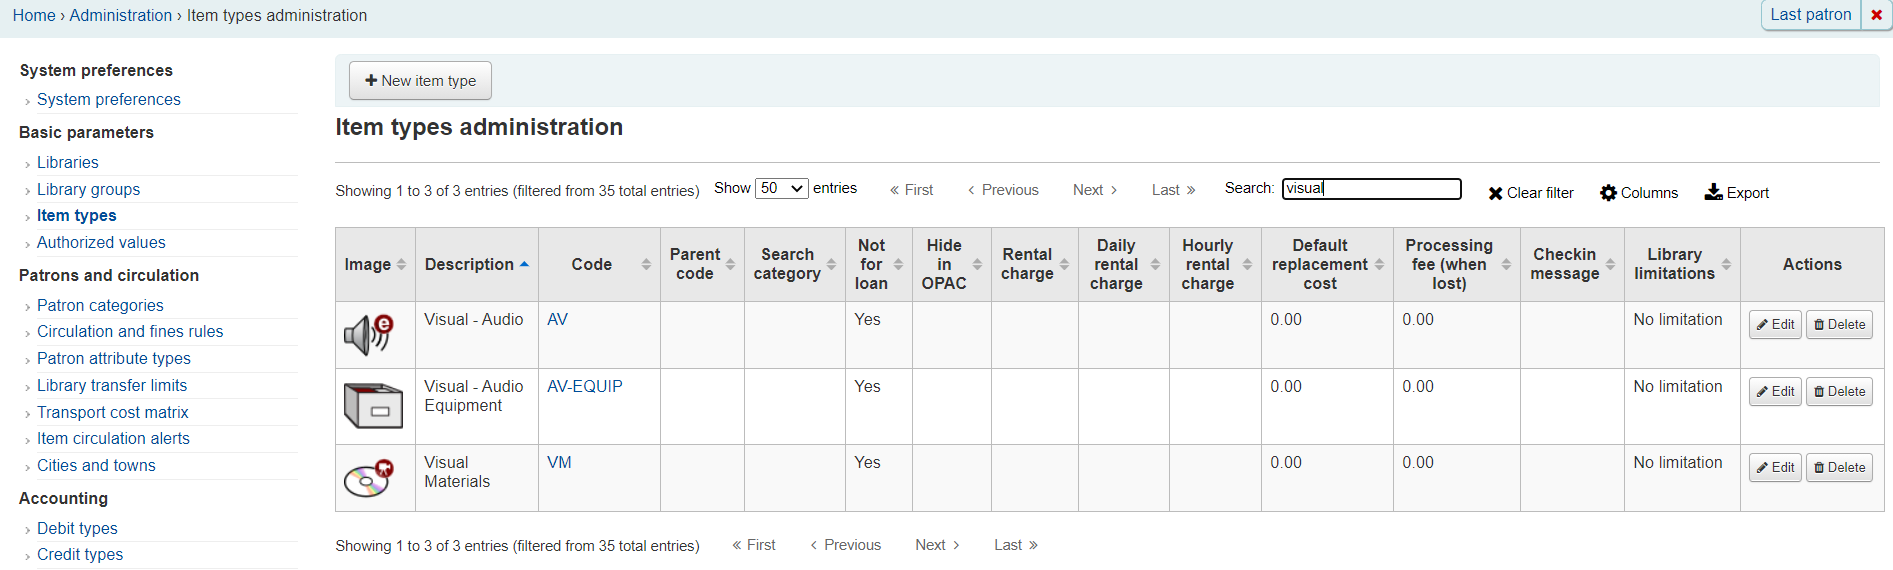The height and width of the screenshot is (570, 1893).
Task: Click the AV equipment box image
Action: point(373,406)
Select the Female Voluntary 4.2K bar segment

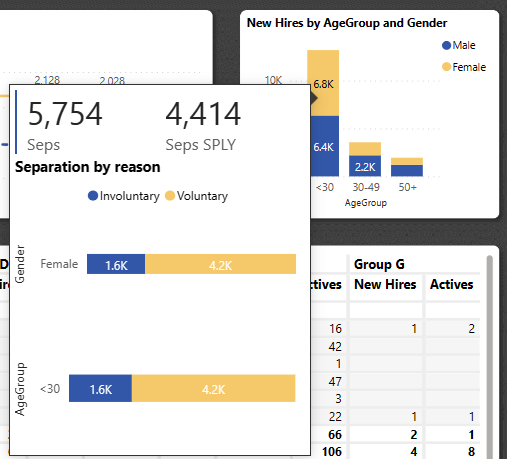[x=220, y=264]
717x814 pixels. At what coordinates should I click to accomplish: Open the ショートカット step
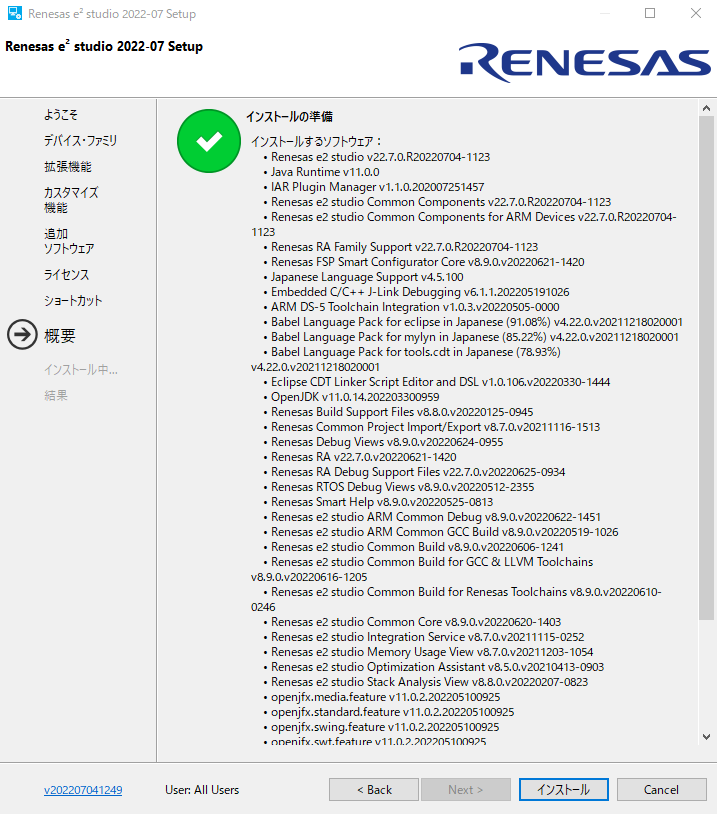click(73, 301)
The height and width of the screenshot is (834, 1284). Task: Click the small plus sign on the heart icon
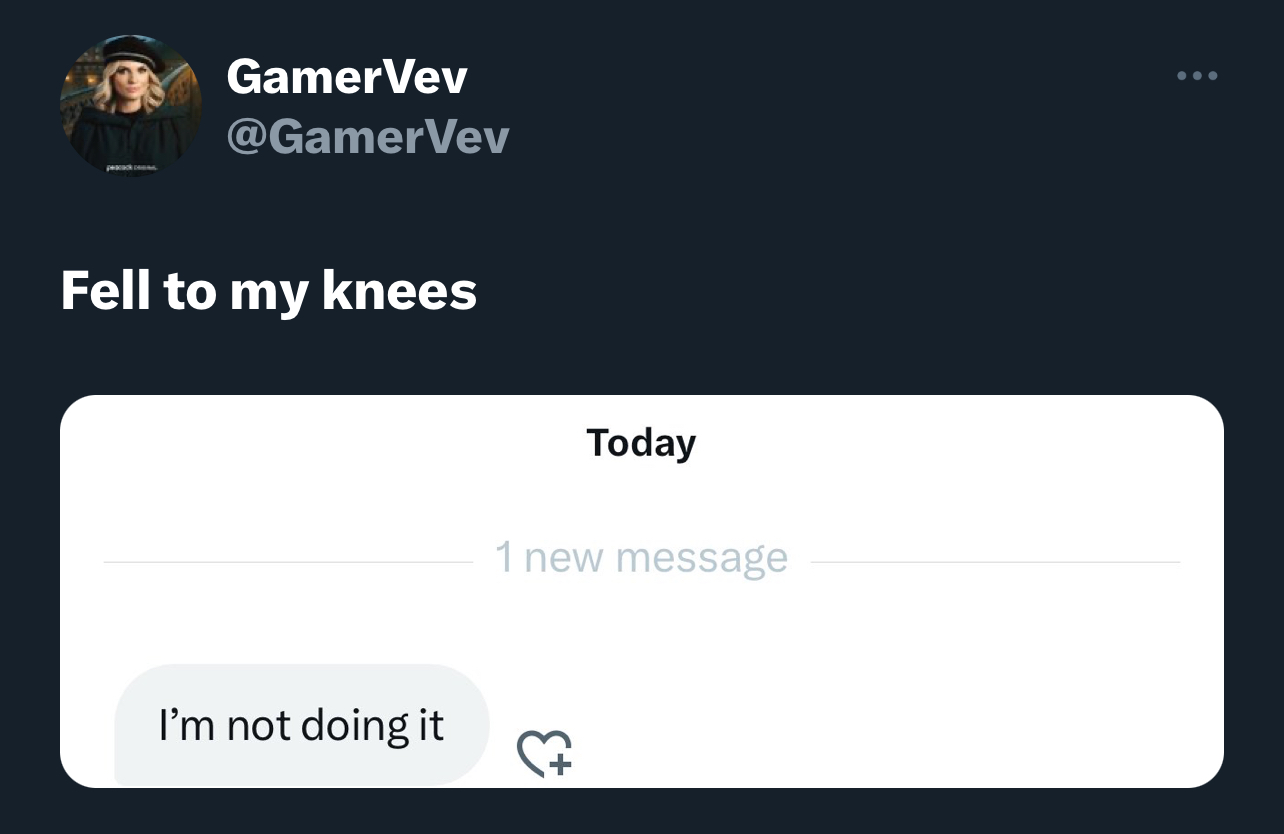pyautogui.click(x=560, y=765)
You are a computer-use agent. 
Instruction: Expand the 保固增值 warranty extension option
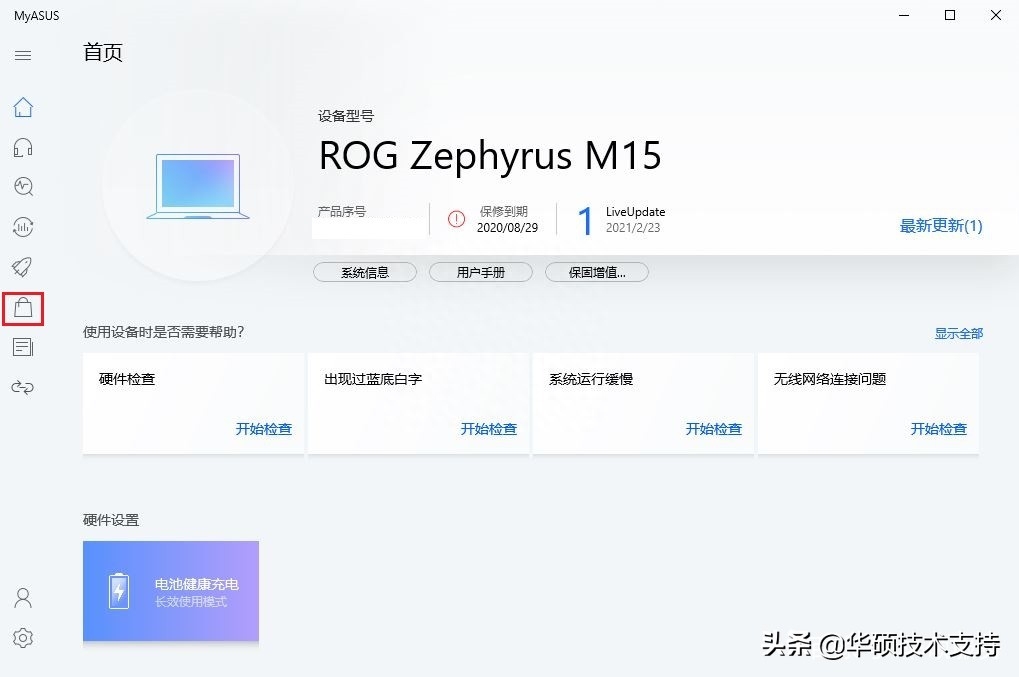click(x=596, y=271)
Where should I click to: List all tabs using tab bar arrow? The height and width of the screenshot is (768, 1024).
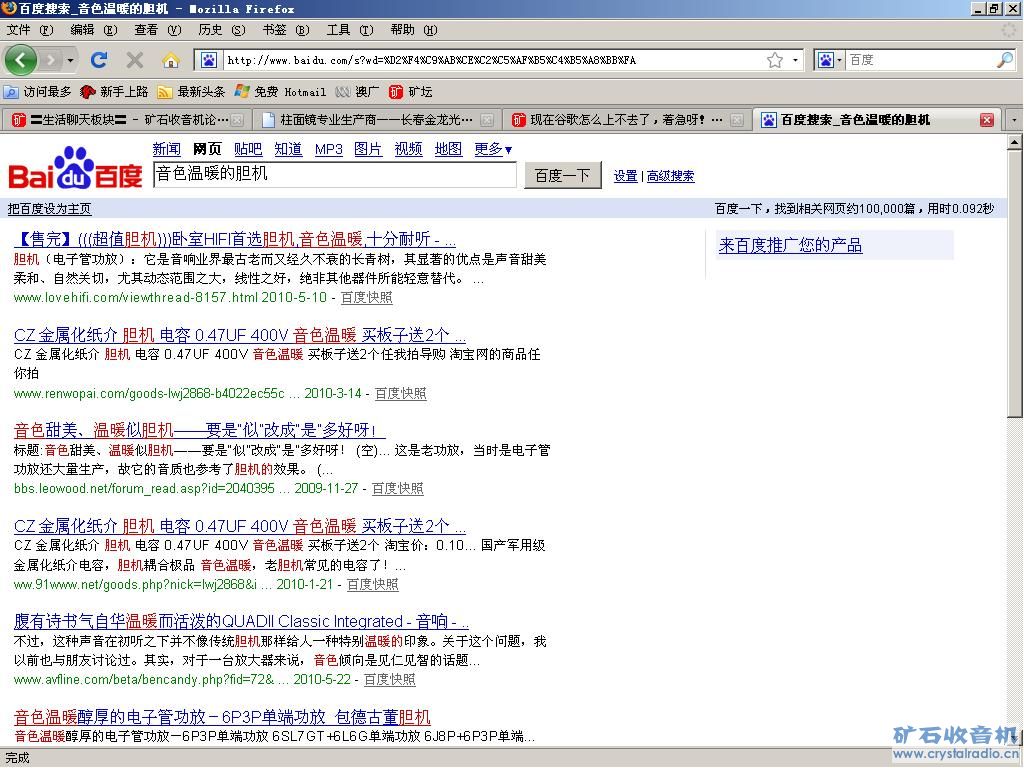(x=1013, y=120)
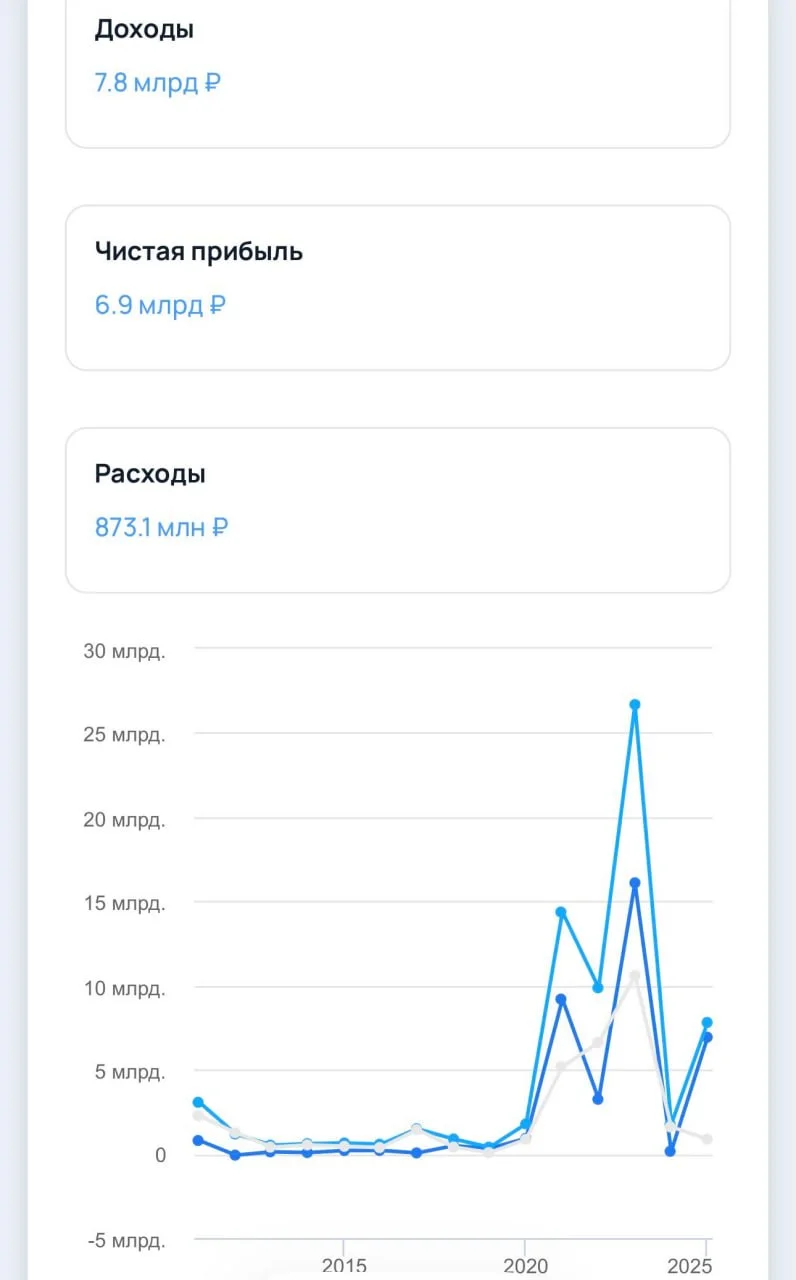Viewport: 796px width, 1280px height.
Task: Select the 2021 dark-blue net profit point
Action: tap(561, 999)
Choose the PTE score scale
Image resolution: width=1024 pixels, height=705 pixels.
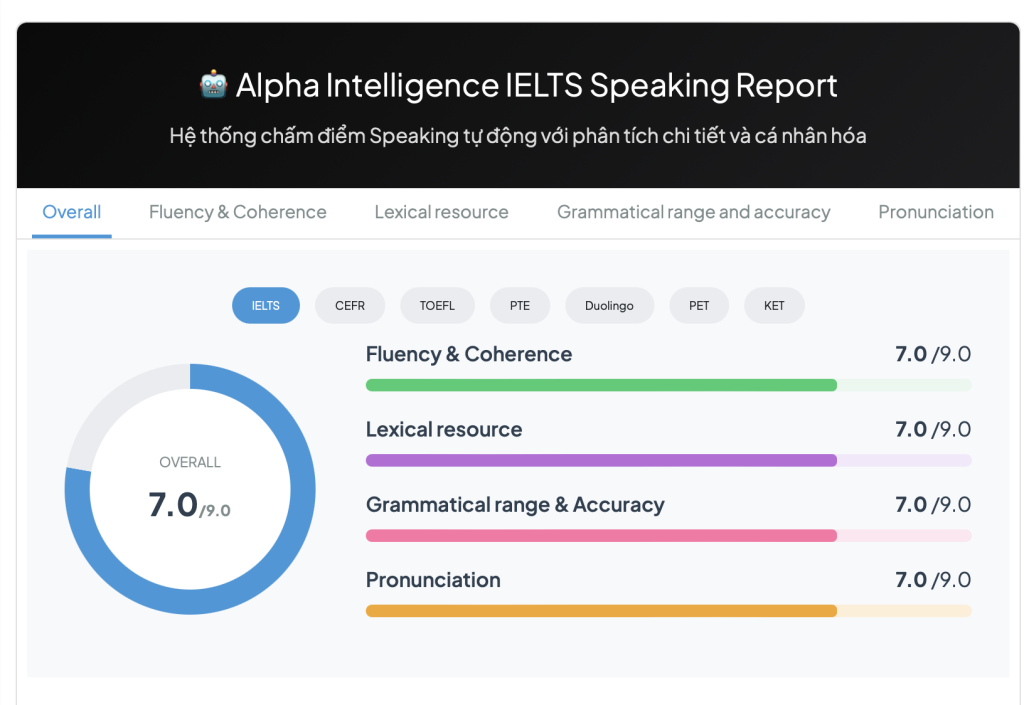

▶ **HOW TO COMPLETE THIS TASK**: Copy exactly, leaving out pictures, the lines from the line containing "Choose the PTE score scale" through the last line of the records.

▶ **WRITTEN RESPONSE**:
Choose the PTE score scale
Image resolution: width=1024 pixels, height=705 pixels.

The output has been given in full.